Ejercicio aeróbico moderado
Actividades como caminatas rápidas, natación suave o ciclismo a ritmo cómodo mejoran la capacidad cardiorrespiratoria, regulan la presión arterial y favorecen el control glucémico. También reducen la inflamación sistémica, un factor clave en el envejecimiento acelerado.
Fortalecimiento muscular
El levantamiento de pesas ligeras, el uso de bandas de resistencia o ejercicios con peso corporal (como sentadillas asistidas o puente de glúteos) mantienen la masa muscular esquelética y la densidad ósea. Esto es crítico para prevenir fracturas de cadera, una de las principales causas de discapacidad en adultos mayores.
Mejora del equilibrio
Actividades como caminar en línea recta, pararse sobre un pie, o practicar tai chi suave reducen hasta un 30 % el riesgo de caídas. El equilibrio depende de la integración entre sistema vestibular, visión y propiocepción: todos se entrenan con práctica constante.
¿Cómo se integra el ejercicio en la vida diaria real?
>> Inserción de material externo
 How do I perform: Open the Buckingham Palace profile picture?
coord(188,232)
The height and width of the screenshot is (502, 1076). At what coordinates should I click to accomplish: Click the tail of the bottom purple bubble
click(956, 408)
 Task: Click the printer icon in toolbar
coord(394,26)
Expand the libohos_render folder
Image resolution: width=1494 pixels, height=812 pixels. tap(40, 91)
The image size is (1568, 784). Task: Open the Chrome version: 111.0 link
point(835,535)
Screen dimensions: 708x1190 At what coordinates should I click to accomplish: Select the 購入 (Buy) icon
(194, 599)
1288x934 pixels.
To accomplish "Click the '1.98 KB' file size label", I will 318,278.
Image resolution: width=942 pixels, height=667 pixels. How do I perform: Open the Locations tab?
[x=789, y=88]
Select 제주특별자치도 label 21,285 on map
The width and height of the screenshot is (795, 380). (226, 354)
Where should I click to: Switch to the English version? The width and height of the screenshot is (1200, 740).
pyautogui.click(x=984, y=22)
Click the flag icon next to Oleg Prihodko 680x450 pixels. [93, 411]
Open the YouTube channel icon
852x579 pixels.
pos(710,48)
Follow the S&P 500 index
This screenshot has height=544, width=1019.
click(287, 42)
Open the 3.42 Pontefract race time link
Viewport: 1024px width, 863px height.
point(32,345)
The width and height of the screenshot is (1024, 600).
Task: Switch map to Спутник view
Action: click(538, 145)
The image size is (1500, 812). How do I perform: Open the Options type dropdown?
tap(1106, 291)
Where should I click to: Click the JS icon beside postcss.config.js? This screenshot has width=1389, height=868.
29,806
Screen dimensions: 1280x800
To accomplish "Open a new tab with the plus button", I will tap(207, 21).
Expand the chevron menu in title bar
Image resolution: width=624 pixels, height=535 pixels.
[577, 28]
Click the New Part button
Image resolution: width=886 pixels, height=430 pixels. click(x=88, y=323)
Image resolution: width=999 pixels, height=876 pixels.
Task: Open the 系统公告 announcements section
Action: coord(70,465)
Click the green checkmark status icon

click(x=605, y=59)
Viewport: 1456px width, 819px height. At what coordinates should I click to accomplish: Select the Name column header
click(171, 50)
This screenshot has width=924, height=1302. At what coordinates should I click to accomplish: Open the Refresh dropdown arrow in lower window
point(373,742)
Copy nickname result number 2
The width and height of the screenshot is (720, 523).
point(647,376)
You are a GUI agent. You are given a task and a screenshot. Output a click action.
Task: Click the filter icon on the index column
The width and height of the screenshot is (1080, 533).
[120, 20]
No se trata de ir al gimnasio. Se trata de movimiento intencional: subir escaleras en lugar de usar el ascensor, hacer tareas domésticas con conciencia postural, bailar mientras se cocina o caminar al supermercado. Un experto en salud señala que las personas más longevas «no hacen ejercicio, solo se mueven».
Datos Clave
- Las personas mayores que cumplen con 150 minutos semanales de actividad reducen un 35 % el riesgo de muerte prematura.
- El fortalecimiento muscular dos veces por semana previene la pérdida anual de hasta 0,5 kg de masa muscular.
- El entrenamiento de equilibrio tres veces por semana disminuye un 28 % las caídas graves en adultos de 70+ años.
- La inactividad física cuesta al sistema sanitario español más de 1.200 millones de euros anuales por complicaciones evitables.
- La Ley General de Salud Pública (Ley 14/2006) reconoce la actividad física como un determinante social de salud y obliga a las comunidades autónomas a promover programas comunitarios adaptados.
¿Qué dice la evidencia sobre el impacto económico y social?
El sedentarismo en adultos mayores genera costos directos e indirectos: hospitalizaciones por fracturas, pérdida de productividad en cuidadores familiares y mayor dependencia en servicios sociales. Por el contrario, cada euro invertido en programas de actividad física comunitaria genera un retorno de 3,2 euros en ahorro sanitario, según un informe de la OCDE 2025.
El marco legal español ya exige integrar la promoción de la actividad física en los planes locales de salud. Sin embargo, menos del 30 % de los municipios con más de 50.000 habitantes cuentan con rutas peatonales adaptadas o espacios de ejercicio al aire libre con equipamiento geriátrico certificado.
La brecha entre la evidencia y su aplicación práctica sigue siendo amplia. Pero la solución no está en más normas: está en diseñar entornos que inviten al movimiento, con infraestructura segura, programas liderados por profesionales certificados y acompañamiento comunitario sostenible.